In rebuttal, the test of properly practiced mindfulness is demonstrated outwardly in leaving ourselves behind and thinking of others. Any failure doesn’t lie in mindfulness, but those who really haven’t entered into what it’s all about.  I like how Shinzen Young  phrases it:  “The new self is not a noun, it is a verb” (The Science of Enlightenment: How Meditation Works).

What really irks McDonagh is an underlying dislike of Buddhism. While extolling the virtues of Christianity, she glosses over its redolent history of crusades, inquisitions, misogyny, embrace of slavery, hostility towards gays, colonial genocide, etc. You’ll not find any of this in Buddhism.

Mindfulness, as in Buddhism, or even Christianity, teaches you to rid yourself of the sense of a separate self.
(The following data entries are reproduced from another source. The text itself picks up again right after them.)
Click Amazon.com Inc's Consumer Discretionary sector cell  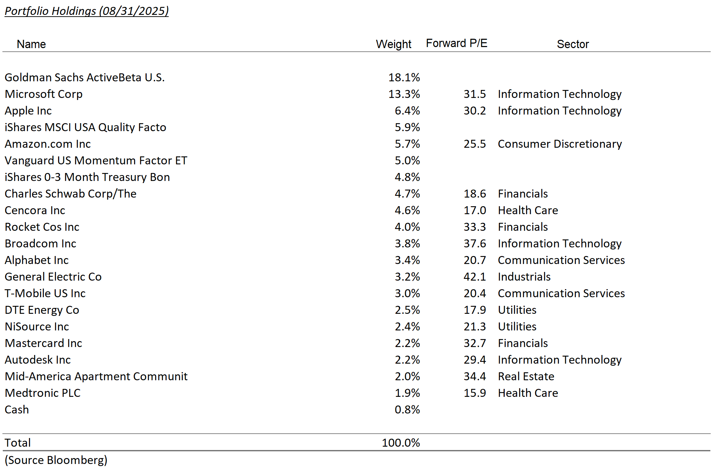coord(560,144)
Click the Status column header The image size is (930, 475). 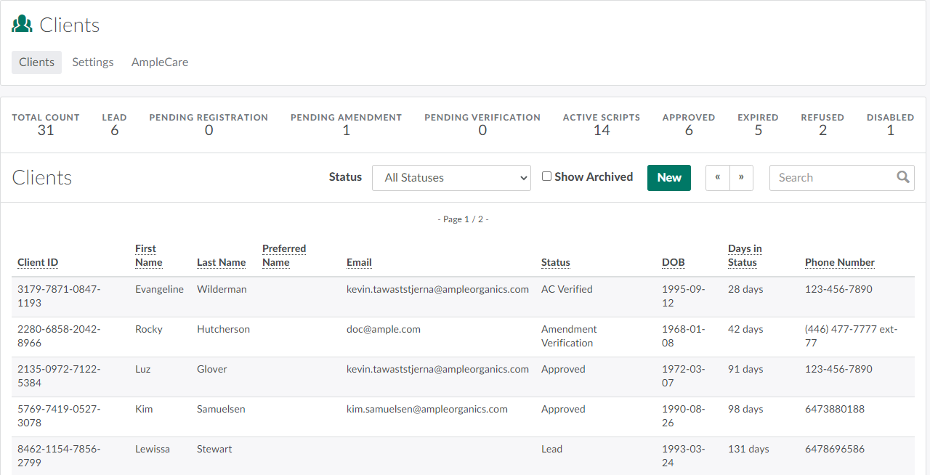click(555, 263)
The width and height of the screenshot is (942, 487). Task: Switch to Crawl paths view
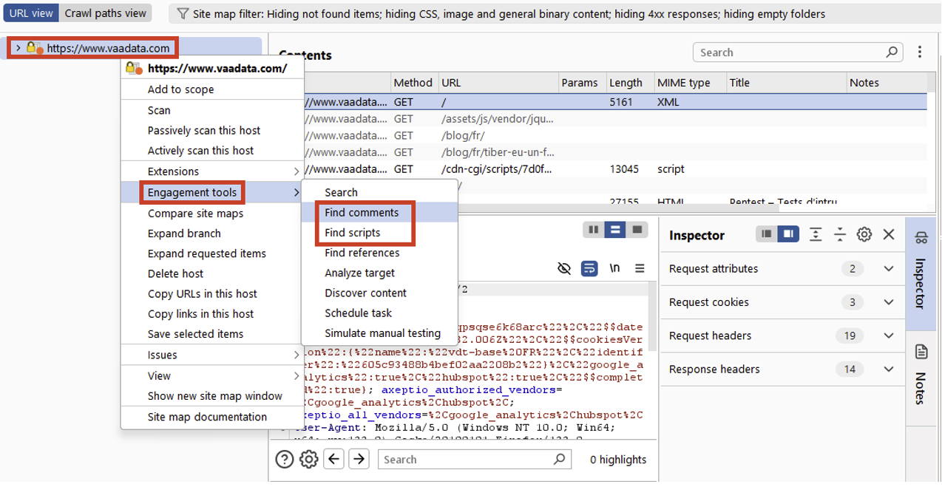click(106, 13)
In short, we’re all part of the experiential flux of time and the temporal.

Stephen Batchelor, a former Buddhist monk, puts it this way in his observations of its exemplum in the Dalai Lama, whom he has met and spent time with on several occasions:

At the heart of [his] sensibility plays a deep empathy for the plight of others, which seemed to pour forth from him effortlessly and abundantly…Such empathy requires that one undergoes a radical emptying of self, so that instead of experiencing oneself as a fixed, detached ego, one comes to see how one is inextricably enmeshed in the fabric of the world (Confessions of a Buddhist Atheist).

McDonagh is just plain wrong in her reductionism, which short-circuits any fair appraisal based on a thorough knowledge of mindfulness in its antecedents, methodology, and scientific appraisal when she asserts that mindfulness is just essentially warmed-over hash: “Think meditation, think Buddhism, and you’re there, so long as you don’t forget the breathing.”
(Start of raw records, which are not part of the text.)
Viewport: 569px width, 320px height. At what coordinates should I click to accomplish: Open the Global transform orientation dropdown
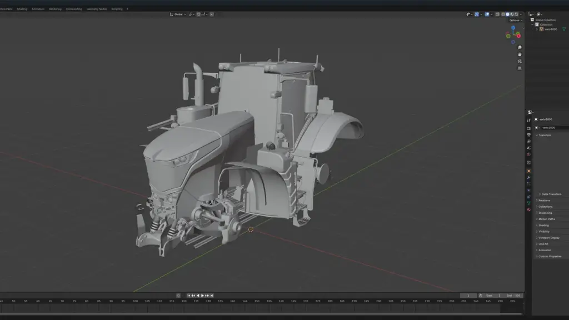(178, 14)
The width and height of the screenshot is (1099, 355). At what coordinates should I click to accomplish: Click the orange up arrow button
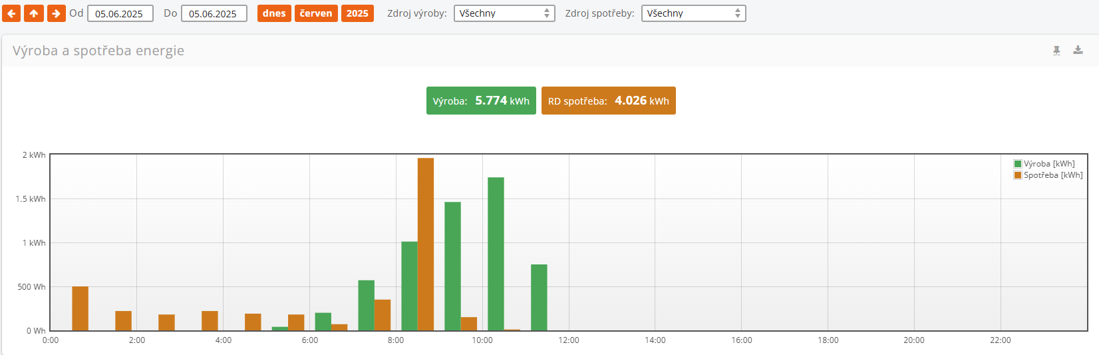pos(34,13)
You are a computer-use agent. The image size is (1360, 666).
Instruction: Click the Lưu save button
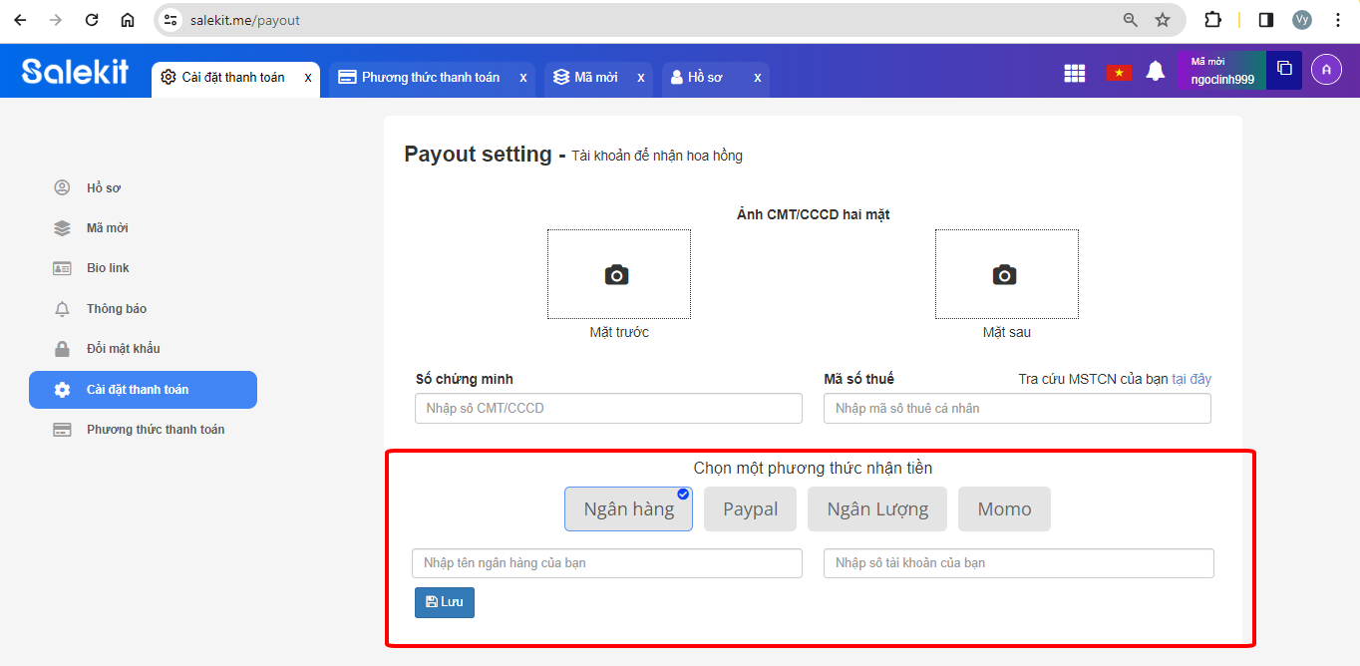click(445, 602)
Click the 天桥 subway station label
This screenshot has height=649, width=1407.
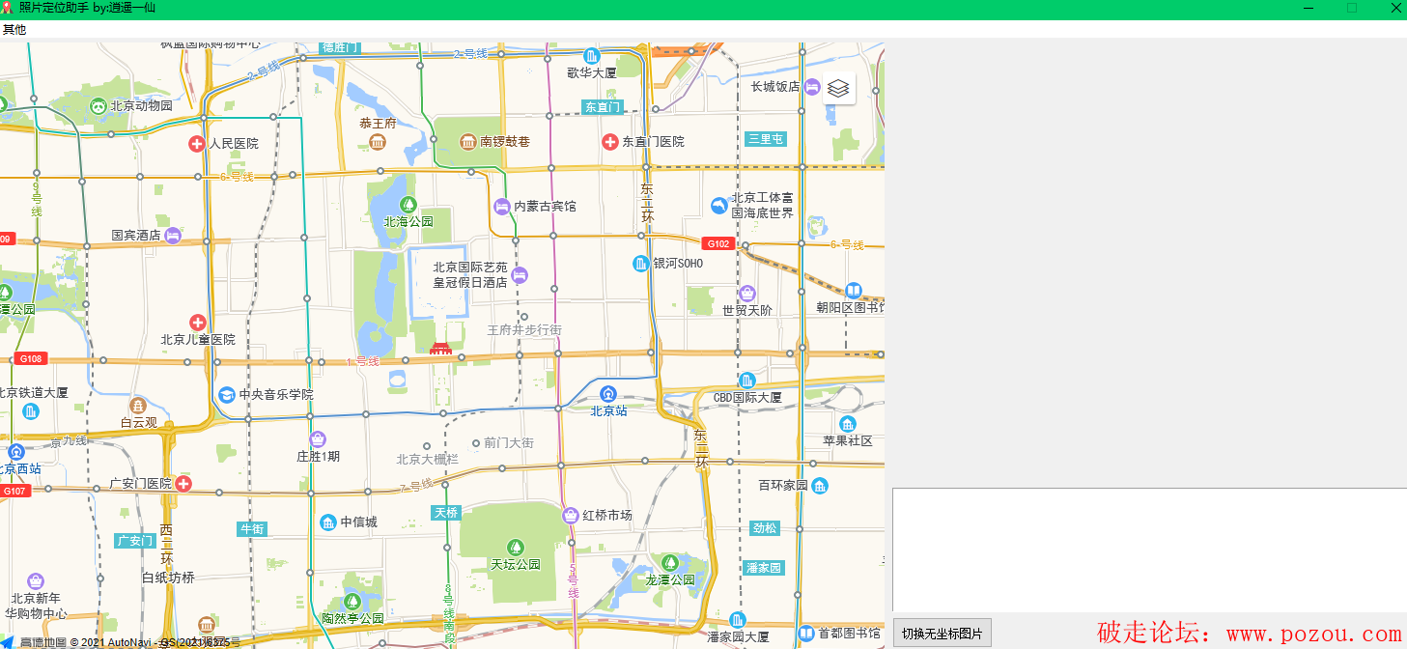coord(446,513)
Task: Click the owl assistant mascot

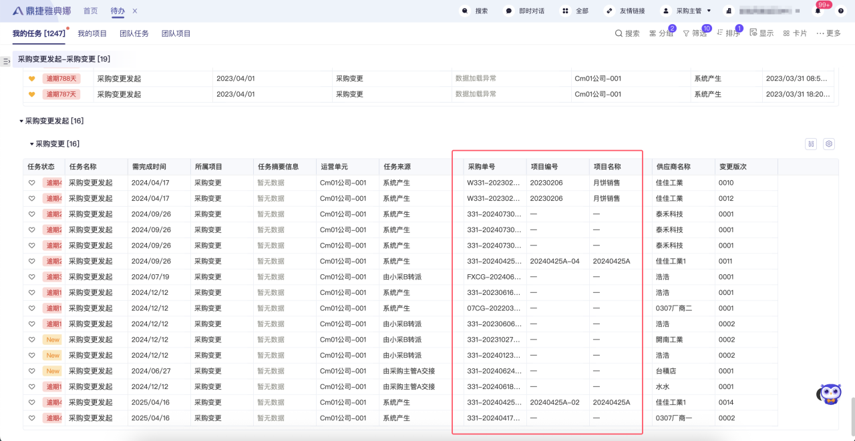Action: [x=829, y=394]
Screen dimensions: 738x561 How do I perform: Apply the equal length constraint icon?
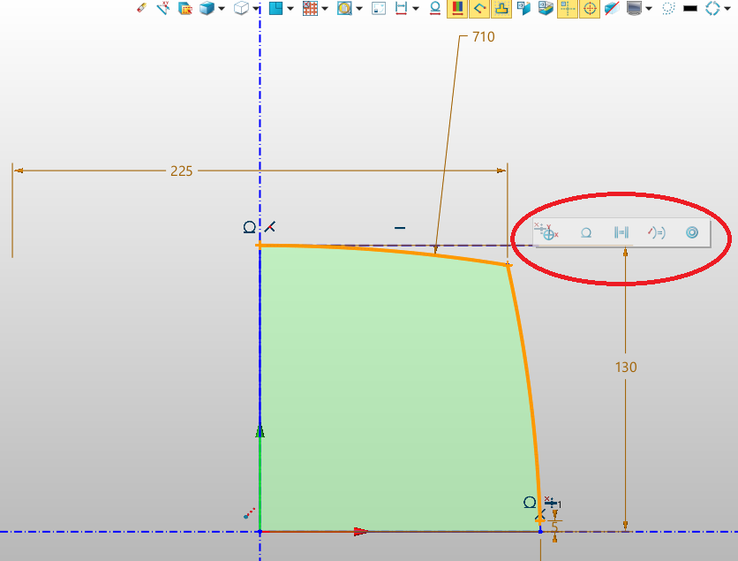621,232
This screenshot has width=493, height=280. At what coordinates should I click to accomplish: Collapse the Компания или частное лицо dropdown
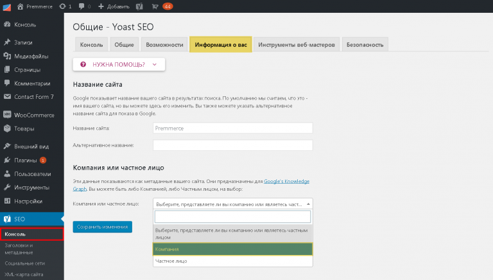(232, 204)
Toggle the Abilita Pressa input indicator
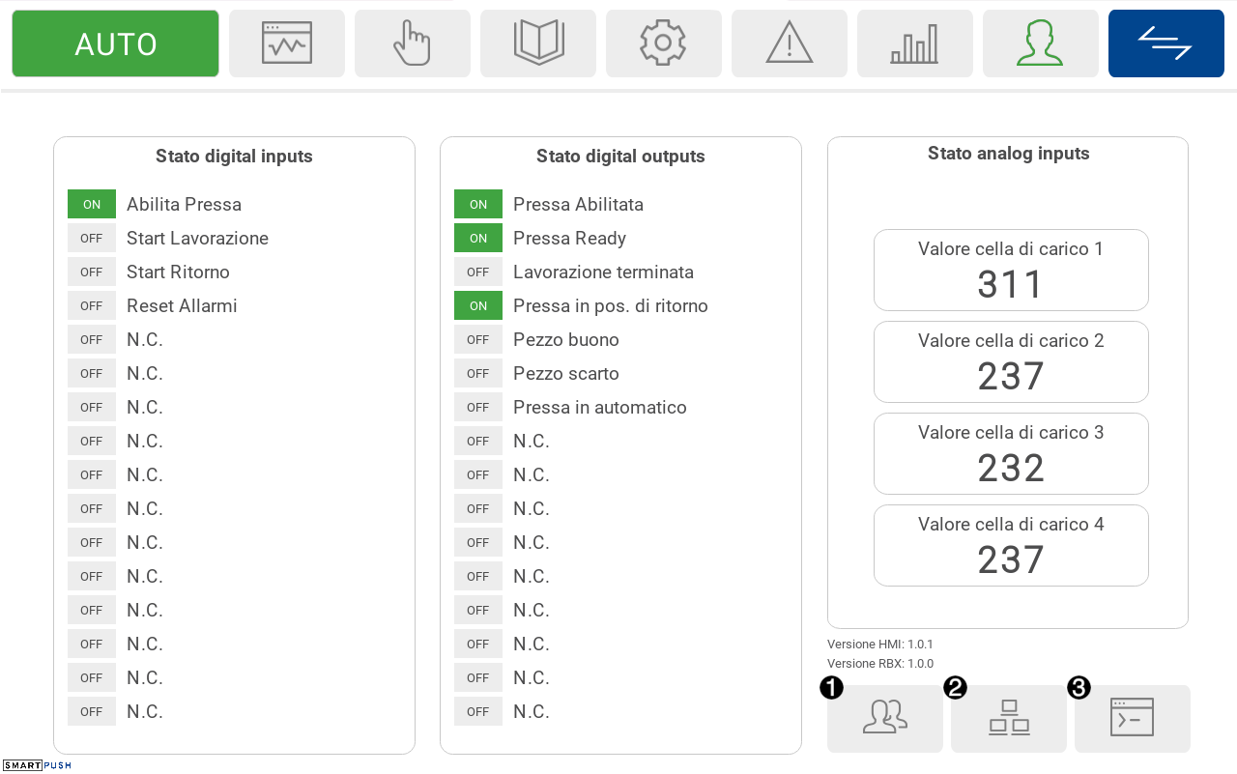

On the contrary, while Western mindfulness owes much to Buddhism, it’s essentially rationalistic, eschewing metaphysics, and eclectic in its make-up, drawing from many strands to implement those methodologies congruent with current science, validated through empirical research, much of it utilizing brain imaging data.

It professes no deities, practices no rituals; has no hierarchy, and no theology. It attracts the best minds.

What it does share with Buddhism–and science for that matter–is a belief in the interweave of causality and effect and the primary role of empiricism, not speculation, in assessing evidence.

Hence its appeal to Western minds and the fact that it works for diverse needs and in a plethora of settings.